Sagan had played down his chances of success after only recently completing an altitude training camp and the wet and muddy conditions meant there was nowhere to hide in this year’s Strade Bianche. As usual, Sagan tried to see the positive side of his performance.
"I’m pretty tired but I’m upbeat because after the training I’ve done at altitude, it’s always hard to start racing again. I think things will only get better," he told La Gazzetta dello Sport before climbing onto the Bora-Hansgrohe team bus for a long warm shower. "I was happy to stay on my bike… I suffered but it’s normal. I hadn’t trained much this week because of the bad weather.

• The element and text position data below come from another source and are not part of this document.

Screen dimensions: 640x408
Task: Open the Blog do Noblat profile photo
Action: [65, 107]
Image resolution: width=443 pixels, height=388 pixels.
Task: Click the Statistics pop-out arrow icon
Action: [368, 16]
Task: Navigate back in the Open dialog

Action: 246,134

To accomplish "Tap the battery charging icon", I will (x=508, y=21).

"There is no doubt that Strade Bianche lived up to its reputation this year with a very hard day under difficult weather conditions," Sagan later added in a team press release. "We showed we had a strong squad with Daniel Oss, Marcus Burghardt and Gregor Mühlberger doing great work at the front. I'm happy with today's result, although, obviously, we could have wished for more. However, it's just the beginning of my European races and there is a long way ahead of us."

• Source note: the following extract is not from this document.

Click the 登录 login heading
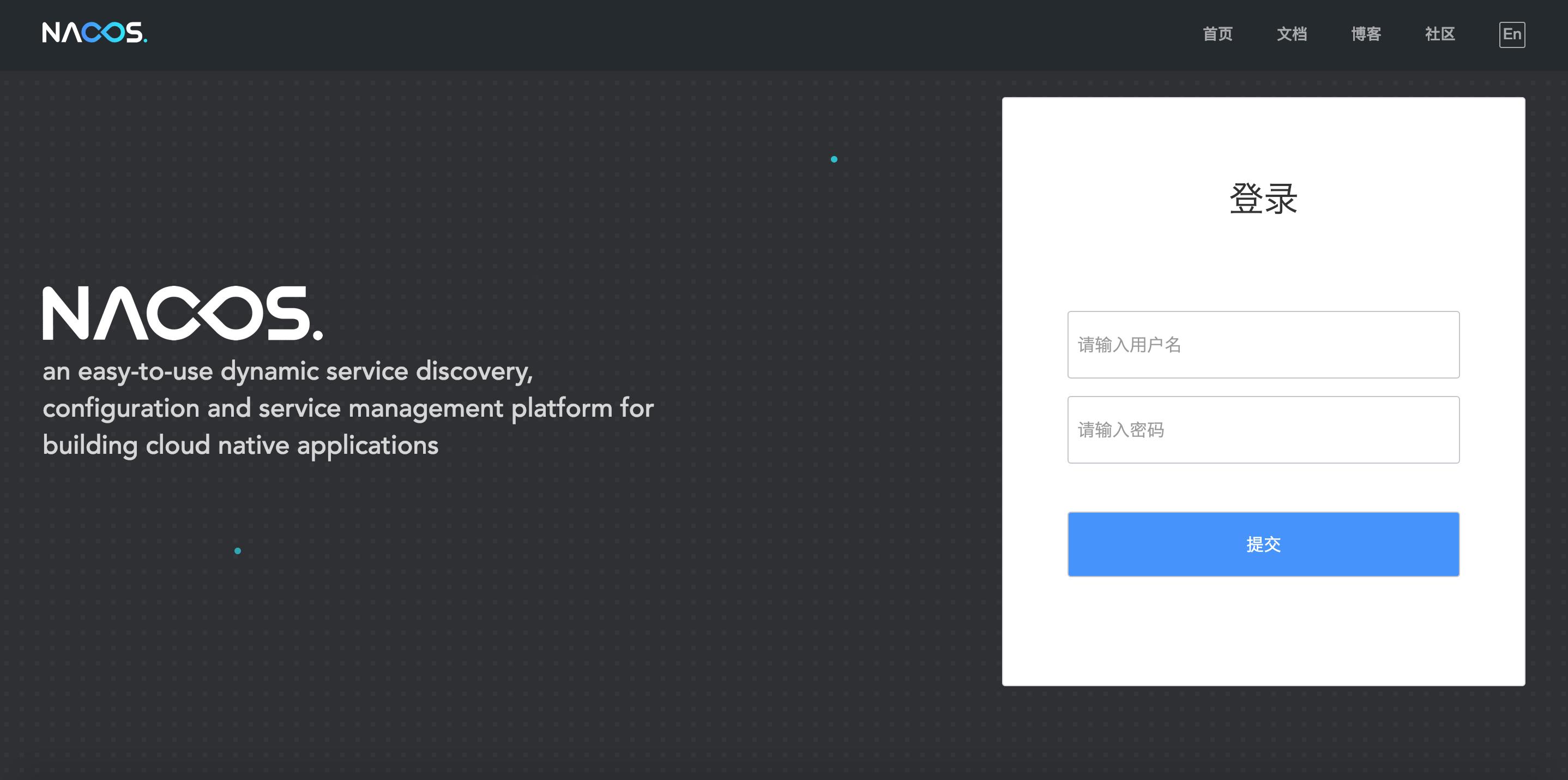Screen dimensions: 1568x780 (1263, 198)
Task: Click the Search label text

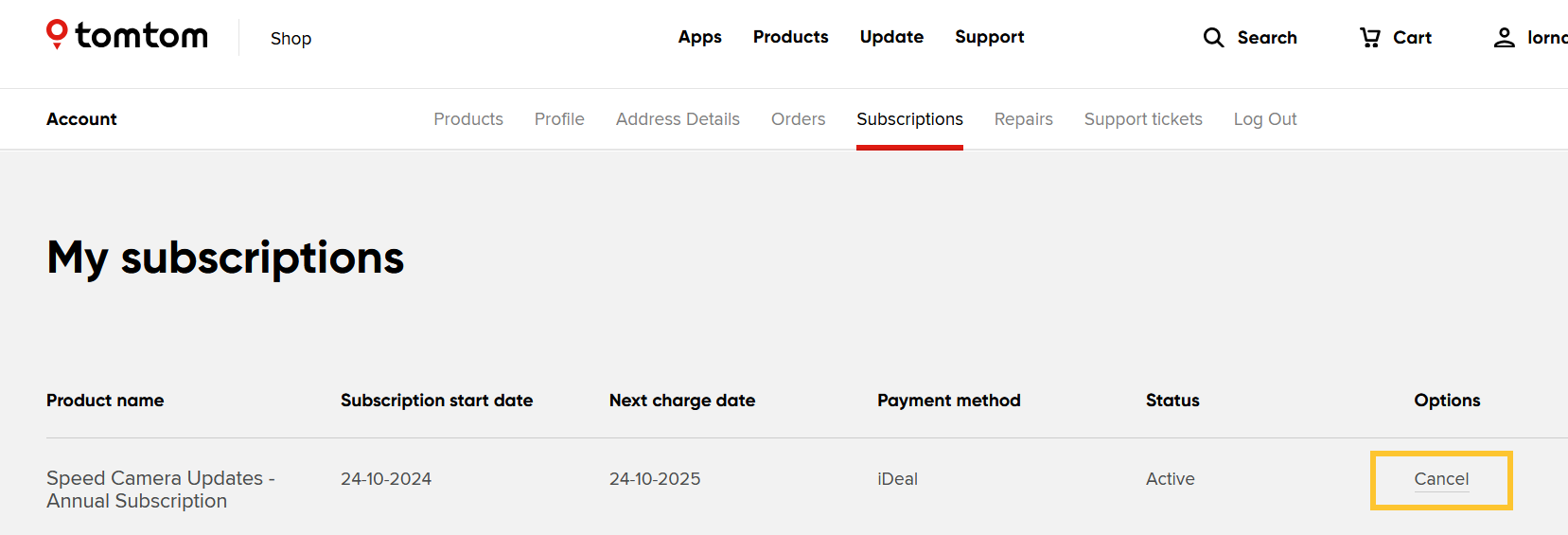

Like many of the riders in action at Strade Bianche, Sagan headed to the Tuscan coast on Saturday evening to rest up for Tirreno-Adriatico, which begins in Lido di Camaiore on Wednesday. It will be Sagan’s final stage race before Milan-San Remo and his annual stint in Belgium for the Cobbled Classics.
Sagan and Bora-Hansgrohe are confident the work done at the altitude camp will pay of over the next seven weeks.
"I think we saw that our guys were in good shape and for some of them it was their first race after a long training period. In my opinion, they were strong but maybe not strong enough, yet, to win the race," Bora-Hansgrohe directeur sportif Enrico Poitschke admitted.
"With 30km to go, when the attacks came, I feel Peter didn't have the best legs but I'm definitely sure he will get better at the Tirreno-Adriatico as he gets back to racing mode. I'm satisfied with what we achieved today, in a day that in my view was best suited for the climbers. Today's conditions and parcours were more for them."